È stato ribattezzato “Gibbanza” il processo sul sistema di malaffare che ha coinvolto più di venti giudici, commercialisti, avvocati, funzionari delle commissioni tributarie e imprenditori, tutti impegnati a “far funzionare le cose” a modo loro ed oggi imputati per corruzione in atti giudiziari, falso, rivelazione del segreto d'ufficio, infedele dichiarazione dei redditi, riciclaggio, favoreggiamento, abuso d'ufficio, truffa, millantato credito e sottrazione fraudolenta al pagamento delle imposte. I fatti in esame risalgono ad un periodo che va dal 2008 al 2010, ma sono rappresentativi di un metodo la cui ombra continua ad essere temuta dalla coscienza popolare.
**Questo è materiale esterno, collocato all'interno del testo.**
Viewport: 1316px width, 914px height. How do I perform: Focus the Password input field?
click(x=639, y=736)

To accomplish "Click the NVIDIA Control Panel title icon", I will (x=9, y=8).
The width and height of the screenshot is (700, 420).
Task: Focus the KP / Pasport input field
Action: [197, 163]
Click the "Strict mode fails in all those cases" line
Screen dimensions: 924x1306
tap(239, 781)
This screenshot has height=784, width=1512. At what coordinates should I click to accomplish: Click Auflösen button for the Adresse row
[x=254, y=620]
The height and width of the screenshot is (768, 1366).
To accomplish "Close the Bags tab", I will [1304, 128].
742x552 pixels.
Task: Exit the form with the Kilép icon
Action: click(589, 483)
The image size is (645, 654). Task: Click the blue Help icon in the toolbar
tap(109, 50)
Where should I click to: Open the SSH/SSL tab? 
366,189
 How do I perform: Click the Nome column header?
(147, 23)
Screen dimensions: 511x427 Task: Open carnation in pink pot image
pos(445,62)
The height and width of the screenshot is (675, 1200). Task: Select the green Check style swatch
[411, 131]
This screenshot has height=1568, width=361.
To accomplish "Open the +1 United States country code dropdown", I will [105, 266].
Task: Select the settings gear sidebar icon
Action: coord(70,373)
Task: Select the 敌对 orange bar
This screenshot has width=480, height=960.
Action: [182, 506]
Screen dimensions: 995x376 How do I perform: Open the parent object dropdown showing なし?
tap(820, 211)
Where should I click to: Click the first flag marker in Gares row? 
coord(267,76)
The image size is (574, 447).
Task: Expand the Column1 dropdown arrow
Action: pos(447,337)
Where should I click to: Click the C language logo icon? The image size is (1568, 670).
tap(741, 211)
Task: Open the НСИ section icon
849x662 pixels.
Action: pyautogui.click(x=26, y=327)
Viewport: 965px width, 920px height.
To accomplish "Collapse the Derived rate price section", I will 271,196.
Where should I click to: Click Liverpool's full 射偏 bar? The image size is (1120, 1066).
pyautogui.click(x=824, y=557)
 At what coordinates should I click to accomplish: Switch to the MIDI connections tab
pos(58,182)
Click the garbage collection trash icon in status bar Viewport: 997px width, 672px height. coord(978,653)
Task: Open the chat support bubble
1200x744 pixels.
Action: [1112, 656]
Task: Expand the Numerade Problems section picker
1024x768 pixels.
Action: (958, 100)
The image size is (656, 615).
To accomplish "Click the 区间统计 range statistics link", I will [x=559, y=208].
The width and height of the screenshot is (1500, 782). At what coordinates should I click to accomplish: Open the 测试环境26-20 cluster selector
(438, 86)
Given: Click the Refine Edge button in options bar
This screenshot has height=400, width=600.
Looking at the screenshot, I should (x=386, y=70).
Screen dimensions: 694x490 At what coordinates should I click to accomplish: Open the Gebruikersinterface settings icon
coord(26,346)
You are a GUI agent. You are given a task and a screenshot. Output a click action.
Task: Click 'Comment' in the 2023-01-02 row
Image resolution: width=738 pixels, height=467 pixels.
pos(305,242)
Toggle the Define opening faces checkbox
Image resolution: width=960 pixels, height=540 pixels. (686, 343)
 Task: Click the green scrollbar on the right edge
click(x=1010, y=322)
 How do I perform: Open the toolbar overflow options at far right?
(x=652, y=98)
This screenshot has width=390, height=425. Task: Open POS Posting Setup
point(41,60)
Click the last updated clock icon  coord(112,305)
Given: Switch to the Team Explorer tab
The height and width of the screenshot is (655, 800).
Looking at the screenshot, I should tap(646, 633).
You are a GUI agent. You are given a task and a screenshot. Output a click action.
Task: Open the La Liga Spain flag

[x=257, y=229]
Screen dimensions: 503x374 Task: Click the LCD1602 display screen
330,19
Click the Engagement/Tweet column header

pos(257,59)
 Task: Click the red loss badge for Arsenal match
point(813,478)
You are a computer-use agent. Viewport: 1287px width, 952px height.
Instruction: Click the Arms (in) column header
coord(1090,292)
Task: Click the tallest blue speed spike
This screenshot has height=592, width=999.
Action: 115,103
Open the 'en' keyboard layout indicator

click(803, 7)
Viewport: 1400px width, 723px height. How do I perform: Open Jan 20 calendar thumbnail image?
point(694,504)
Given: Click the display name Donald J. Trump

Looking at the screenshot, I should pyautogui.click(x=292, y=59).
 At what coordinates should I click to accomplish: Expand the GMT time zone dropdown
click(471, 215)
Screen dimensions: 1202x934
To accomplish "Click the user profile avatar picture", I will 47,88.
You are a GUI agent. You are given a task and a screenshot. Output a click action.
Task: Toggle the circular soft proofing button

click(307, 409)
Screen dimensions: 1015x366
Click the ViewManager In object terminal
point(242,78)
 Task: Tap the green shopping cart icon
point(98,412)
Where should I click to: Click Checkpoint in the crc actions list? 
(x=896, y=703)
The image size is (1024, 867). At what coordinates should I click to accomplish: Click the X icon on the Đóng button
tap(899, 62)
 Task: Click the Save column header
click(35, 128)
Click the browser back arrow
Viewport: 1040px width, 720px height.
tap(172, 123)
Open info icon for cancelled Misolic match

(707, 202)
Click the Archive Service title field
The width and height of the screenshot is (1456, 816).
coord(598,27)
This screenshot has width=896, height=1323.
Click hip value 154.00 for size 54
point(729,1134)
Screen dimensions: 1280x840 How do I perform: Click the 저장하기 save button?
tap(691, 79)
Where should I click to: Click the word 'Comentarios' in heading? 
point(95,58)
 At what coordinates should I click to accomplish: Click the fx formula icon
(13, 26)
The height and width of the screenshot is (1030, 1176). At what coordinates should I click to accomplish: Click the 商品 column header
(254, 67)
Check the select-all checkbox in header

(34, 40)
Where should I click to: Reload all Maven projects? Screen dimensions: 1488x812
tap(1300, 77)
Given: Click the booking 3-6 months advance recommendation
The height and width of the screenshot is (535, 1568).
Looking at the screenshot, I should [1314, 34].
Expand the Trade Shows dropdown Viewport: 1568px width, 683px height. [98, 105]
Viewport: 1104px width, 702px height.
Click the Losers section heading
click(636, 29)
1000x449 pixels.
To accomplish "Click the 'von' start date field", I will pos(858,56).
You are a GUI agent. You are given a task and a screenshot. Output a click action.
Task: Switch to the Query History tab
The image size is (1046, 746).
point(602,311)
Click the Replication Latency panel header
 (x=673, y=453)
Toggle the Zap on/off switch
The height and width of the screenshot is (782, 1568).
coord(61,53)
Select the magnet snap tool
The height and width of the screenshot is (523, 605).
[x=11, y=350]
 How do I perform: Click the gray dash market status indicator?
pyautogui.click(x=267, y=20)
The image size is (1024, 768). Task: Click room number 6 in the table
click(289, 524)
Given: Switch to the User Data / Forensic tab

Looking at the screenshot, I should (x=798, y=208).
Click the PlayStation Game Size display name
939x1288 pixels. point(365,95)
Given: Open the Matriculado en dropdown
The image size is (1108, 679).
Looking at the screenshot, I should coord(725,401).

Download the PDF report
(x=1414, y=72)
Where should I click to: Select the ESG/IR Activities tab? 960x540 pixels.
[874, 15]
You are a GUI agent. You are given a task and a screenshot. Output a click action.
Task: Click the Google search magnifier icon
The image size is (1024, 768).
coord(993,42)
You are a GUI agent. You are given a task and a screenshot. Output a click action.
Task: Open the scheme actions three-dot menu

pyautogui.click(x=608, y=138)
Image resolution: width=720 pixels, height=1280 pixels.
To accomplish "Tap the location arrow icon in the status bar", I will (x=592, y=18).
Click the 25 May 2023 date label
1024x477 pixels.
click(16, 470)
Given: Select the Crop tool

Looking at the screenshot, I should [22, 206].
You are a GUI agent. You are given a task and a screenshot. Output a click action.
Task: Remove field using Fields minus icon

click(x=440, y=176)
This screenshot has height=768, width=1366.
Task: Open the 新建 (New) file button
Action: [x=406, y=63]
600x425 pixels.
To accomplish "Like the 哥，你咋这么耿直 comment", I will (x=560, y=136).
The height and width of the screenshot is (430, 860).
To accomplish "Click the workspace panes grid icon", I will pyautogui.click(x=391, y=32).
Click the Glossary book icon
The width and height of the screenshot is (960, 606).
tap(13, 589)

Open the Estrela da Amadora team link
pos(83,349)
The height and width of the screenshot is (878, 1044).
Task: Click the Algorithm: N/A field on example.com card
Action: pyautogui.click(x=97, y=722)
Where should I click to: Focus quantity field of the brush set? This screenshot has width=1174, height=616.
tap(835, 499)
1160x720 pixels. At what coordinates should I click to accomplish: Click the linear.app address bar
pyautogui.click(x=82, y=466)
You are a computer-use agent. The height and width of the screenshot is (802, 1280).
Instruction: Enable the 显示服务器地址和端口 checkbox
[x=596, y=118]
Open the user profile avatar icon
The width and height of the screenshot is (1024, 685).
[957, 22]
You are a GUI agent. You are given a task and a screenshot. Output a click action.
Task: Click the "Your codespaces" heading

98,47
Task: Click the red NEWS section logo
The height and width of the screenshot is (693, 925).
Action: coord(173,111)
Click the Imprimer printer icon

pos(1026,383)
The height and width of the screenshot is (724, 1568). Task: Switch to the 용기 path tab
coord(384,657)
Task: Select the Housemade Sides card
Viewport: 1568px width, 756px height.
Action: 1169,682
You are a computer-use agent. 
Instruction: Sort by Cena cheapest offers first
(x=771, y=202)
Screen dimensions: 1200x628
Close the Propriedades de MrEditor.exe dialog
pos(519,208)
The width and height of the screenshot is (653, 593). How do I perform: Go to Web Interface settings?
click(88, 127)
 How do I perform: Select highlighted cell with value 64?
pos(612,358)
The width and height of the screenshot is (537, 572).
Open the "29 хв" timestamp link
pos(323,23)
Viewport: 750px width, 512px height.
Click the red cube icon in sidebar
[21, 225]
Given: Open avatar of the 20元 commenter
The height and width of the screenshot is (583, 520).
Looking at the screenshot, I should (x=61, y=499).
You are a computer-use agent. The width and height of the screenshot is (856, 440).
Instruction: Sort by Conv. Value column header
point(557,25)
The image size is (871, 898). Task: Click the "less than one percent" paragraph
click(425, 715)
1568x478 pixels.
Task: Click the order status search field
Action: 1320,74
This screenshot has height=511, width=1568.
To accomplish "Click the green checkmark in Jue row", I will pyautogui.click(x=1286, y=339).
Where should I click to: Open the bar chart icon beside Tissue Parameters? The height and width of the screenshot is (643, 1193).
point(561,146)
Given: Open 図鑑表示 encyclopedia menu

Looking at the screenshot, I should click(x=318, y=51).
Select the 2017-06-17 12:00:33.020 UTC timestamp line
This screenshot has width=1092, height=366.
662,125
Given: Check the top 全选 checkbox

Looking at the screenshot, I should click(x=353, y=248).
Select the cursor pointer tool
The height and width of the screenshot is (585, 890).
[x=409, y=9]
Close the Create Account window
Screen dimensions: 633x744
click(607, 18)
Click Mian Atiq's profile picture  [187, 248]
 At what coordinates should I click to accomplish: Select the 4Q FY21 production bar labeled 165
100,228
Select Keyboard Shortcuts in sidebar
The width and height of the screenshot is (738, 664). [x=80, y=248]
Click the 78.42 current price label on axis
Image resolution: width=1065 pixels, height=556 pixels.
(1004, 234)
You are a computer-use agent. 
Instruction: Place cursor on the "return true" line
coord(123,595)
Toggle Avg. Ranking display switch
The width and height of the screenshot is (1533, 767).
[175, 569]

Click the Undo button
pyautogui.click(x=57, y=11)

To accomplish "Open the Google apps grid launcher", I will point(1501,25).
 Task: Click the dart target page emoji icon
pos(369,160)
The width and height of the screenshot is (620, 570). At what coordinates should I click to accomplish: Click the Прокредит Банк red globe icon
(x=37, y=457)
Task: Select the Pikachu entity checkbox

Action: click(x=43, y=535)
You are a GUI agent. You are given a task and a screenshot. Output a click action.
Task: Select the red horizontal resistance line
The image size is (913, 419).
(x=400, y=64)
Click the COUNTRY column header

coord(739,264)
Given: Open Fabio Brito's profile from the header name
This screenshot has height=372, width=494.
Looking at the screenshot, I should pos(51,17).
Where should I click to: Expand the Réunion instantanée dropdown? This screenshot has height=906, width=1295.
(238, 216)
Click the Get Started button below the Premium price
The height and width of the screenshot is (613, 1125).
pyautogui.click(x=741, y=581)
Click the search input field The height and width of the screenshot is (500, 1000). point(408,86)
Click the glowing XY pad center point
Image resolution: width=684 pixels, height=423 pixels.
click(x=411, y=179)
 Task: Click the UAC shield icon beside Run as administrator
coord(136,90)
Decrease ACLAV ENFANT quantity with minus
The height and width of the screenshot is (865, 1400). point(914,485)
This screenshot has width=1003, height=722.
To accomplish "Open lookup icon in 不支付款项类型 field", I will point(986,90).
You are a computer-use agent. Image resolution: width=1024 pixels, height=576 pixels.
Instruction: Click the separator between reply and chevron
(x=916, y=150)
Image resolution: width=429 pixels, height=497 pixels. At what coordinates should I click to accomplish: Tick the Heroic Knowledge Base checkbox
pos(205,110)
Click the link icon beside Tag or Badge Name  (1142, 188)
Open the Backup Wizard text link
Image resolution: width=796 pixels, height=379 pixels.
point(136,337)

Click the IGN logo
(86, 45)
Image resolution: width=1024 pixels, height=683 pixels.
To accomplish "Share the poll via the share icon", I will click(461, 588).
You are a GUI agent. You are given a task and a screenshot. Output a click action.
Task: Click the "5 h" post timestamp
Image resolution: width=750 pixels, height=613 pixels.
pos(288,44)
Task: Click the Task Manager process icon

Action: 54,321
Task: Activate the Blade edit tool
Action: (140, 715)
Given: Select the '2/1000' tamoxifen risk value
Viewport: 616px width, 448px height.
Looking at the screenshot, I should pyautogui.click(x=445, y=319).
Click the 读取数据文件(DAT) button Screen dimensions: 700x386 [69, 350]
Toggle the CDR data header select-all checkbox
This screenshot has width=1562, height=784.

A parlare è Oronzo Quintavalle, ex giudice ed ex presidente della Commissione tributaria regionale, imputato dei reati sopra citati. Dopo il suo arresto, nel novembre 2010, decise di collaborare con gli inquirenti e oggi, da testimone assistito, ha risposto in aula alle domande della Procura, ribadendo circostanze e accuse già mosse all'epoca a colleghi e professionisti. Pare che a Bari alcuni imprenditori, che avevano subito nelle proprie aziende verifiche fiscali e risultavano sanzionabili per ingenti somme in relazione a gravi irregolarità amministrativo-contabili commesse, riuscissero a evitare il pagamento dovuto all'Erario attraverso l'elargizione di regalie ai giudici delle Commissioni Tributarie (Provinciale o Regionale), alle quali veniva presentato il ricorso. Ai giudici chiamati a decidere su quei contenzioni, stando a quanto dichiarato da Quintavalle, venivano consegnate sentenze già scritte da commercialisti e legali delle aziende. “Riuscivo a pilotare le assegnazioni dei fascicoli - ha spiegato Quintavalle in aula - rivolgendomi ai segretari delle commissioni, dando loro compensi fra i 500 e i 1.500 euro per ogni procedimento”. L'esame del teste proseguirà all'udienza del 15 marzo 2018 con la trattazione delle singole controversie pilotate. Nel processo sono costituiti parti civili il Ministero dell'Economia e delle Finanze, l'Agenzia delle Entrate ed Equitalia.